The outlook for Australia's resources to 2020 remains positive, despite tumbling commodity prices this year hitting Australia's export earnings.

Mineral and energy commodity export earnings are forecast to decline by 8.2 per cent to $179 billion in 2014-15, says the Commonwealth Department of Industry and Science in its quarterly report.

Worse than expected falls in the iron ore price have prompted speculation that the federal budget will lose another $1.8 billion in revenue next year.

However resources earnings should rebound by 6.2 per cent to $189.95 billion in 2015-16, the report said.

That should keep on increasing at the same rate to $240 billion – based on the current value of the dollar – by 2019-20.

By then, Australia would be the world’s largest exporter of liquefied natural gas, iron ore and coal.

The department’s chief economist Mark Scully said the combination of increased volumes, projected higher prices and a fall in the Australian dollar were expected to support growth in export values.

However non-mining investment would be a key driver for Australia’s economy and jobs growth with mining providing less employment.

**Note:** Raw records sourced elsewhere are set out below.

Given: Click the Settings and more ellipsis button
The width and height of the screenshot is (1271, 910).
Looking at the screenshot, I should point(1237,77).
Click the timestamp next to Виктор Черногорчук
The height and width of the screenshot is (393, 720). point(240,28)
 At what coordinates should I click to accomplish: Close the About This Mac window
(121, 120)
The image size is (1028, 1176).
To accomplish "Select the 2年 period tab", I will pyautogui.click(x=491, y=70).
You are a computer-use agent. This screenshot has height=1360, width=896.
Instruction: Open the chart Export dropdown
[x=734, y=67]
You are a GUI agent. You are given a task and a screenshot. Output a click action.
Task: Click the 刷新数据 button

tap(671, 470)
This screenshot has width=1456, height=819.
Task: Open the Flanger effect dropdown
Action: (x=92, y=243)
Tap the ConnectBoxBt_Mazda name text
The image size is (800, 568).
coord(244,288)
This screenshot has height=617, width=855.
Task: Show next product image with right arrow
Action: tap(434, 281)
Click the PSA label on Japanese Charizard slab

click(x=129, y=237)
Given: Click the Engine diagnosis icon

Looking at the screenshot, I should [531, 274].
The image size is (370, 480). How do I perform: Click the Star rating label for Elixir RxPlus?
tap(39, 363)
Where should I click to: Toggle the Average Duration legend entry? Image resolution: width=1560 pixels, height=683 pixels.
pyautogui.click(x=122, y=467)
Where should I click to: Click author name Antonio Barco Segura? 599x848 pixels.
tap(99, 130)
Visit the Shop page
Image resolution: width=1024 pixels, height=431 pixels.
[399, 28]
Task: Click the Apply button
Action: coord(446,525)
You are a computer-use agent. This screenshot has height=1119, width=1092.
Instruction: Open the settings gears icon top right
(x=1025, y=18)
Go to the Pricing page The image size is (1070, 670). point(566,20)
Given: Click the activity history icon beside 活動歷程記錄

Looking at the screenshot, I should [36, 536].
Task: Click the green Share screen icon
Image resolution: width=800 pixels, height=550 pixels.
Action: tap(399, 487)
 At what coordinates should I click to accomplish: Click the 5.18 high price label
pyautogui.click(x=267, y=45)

CommSec chief economist Craig James said the latest forecasts should clear up investor concerns, with short-term pain but longer-term gains.

The key risks would be China’s transition to lower growth and whether it is lower than expected.

This year’s fall has been driven by falling iron ore, coal and oil and gas prices more than offsetting higher volumes.

Prices of those commodities, especially iron ore and coal, should increase by the end of the decade.

The strongest growth will be a near tripling in LNG exports, which should start emerging from 2015-16 following massive investment in new projects in Queensland.